Forkable Strings are Rare

In a blockchain protocol such as Bitcoin, the users see the world as a sequence of states. A simple yet functional view of this world, for the purpose of analysis, is a Boolean string w = w_1, w_2, \cdots of zeros and ones, where each bit is independently biased towards 1 favoring the “bad guys.”

A bad guy is activated when w_t = 1 for some t. He may try to present the good guys with a conflicting view of the world, such as presenting multiple candidate blockchains of equal length. This view is called a “fork”. A string w that allows the bad guy to fork (with nonnegligible probability) is called a “forkable string”. Naturally, we would like to show that forkable strings are rare: that the manipulative power of the bad guys over the good guys is negligible.

Claim ([1], Bound 2). Suppose w =w_1, \cdots, w_n is a Boolean string, with every bit independently set to 1 with probability (1-\epsilon)/2 for some \epsilon < 1. The probability that w is forkable is at most \exp(-\epsilon^3n/2).

In this post, we present a commentary on the proof that forkable strings are rare. I like the proof because it uses simple facts about random walks, generating functions, and stochastic domination to bound an apparently difficult random process.

The Biased Random Walk, W. Let w := w_1w_2\cdots \in \{0,1\}^* be a Boolean string with

\displaystyle \Pr[w_t = 1] = \frac{1-\epsilon}{2}.

Define W to be the (p,q)-biased random walk on the two-dimensional grid, starting at the origin. The horizontal axis is indexed by nonnegative “time” steps. The vertical axis is index by the integers. The walk W takes a step “up” with probability p and a step “down” with probability q. In this note, we refer to this walk by the random walk.

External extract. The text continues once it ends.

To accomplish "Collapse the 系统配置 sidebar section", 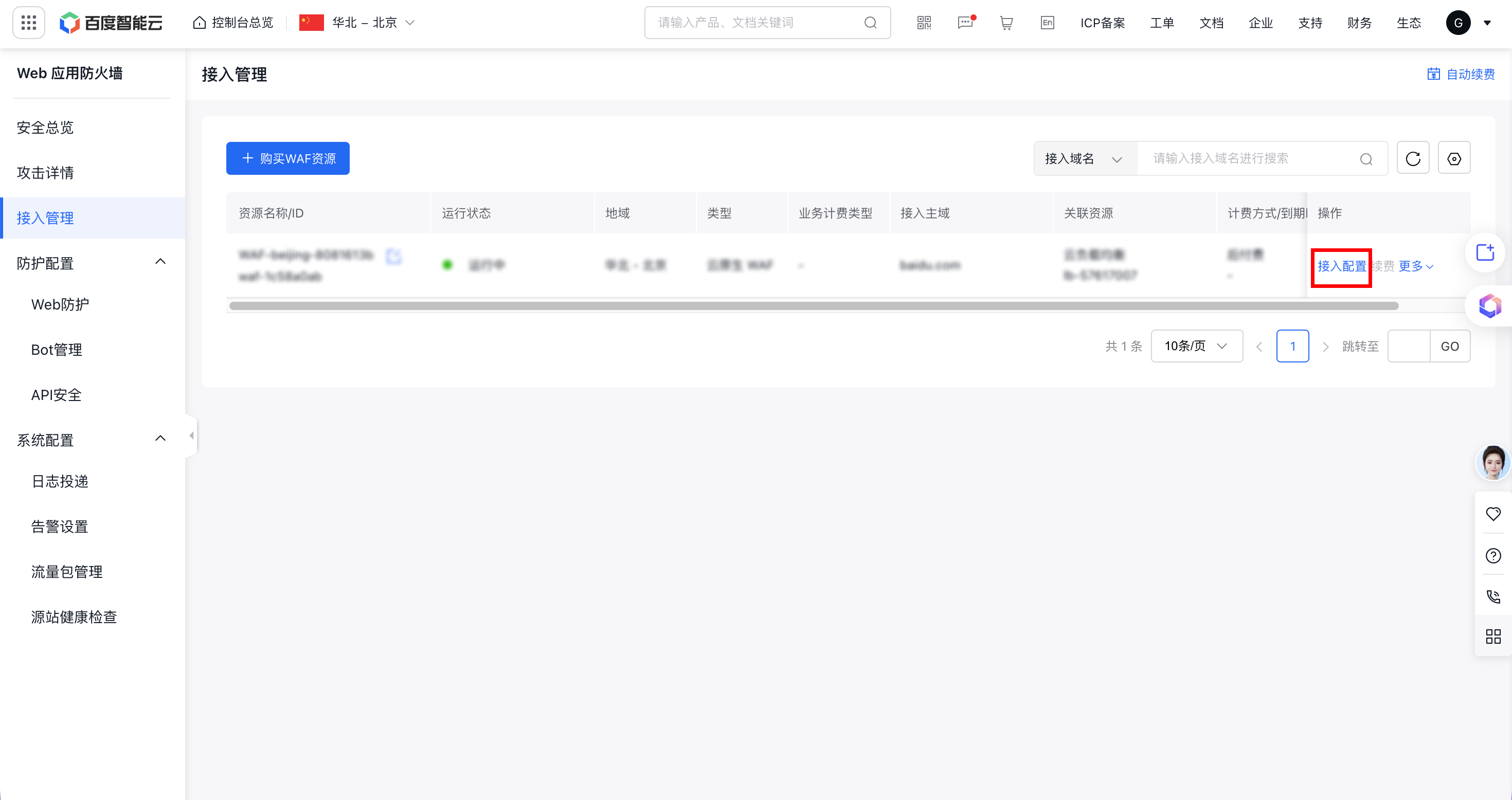I will click(x=160, y=439).
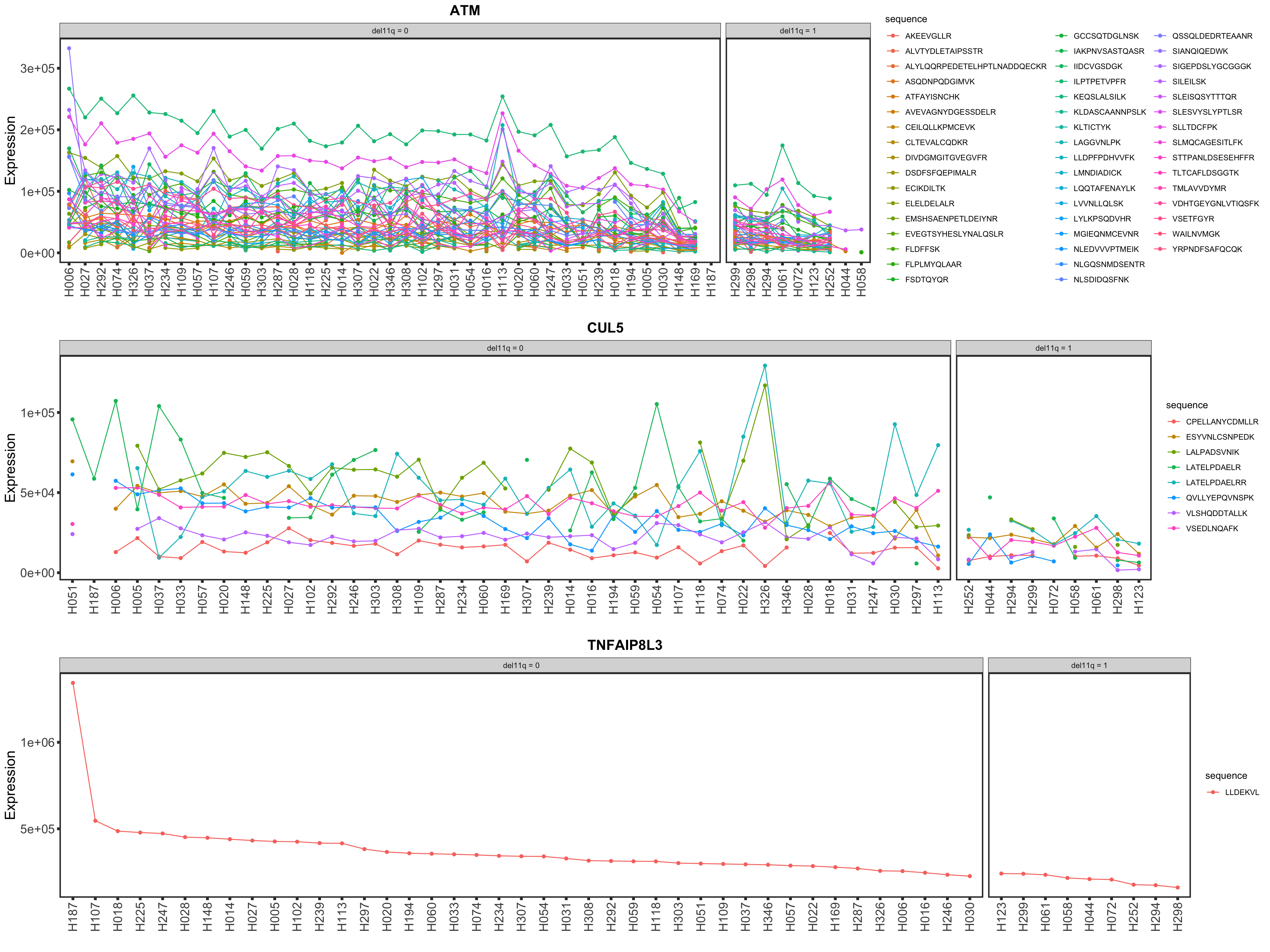Viewport: 1270px width, 952px height.
Task: Click the ATM del11q = 1 facet header
Action: tap(797, 31)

Two More Random Walks, \lambda and \muDefine two more random walk variables \lambda(t), \mu(t) that depend on w. Both \lambda and \mu are zero at t = 0. If w_t = 1, both \lambda, \mu take a step “up” i.e., their value increases by one. When w_t = 0, they take one step “down” with the following exception:

  • If  \lambda(t-1) = 0 then \lambda(t) \leftarrow 0
  • If \mu(t-1) = 0 and \lambda(t-1) > 0, then \mu(t) \leftarrow 0

These rules imply that

\displaystyle \lambda(w) \geq 0, \lambda(w) \geq \mu(w) \text{ for all strings } w,

and whenever \lambda(t) equals \mu(t), they take the value zero.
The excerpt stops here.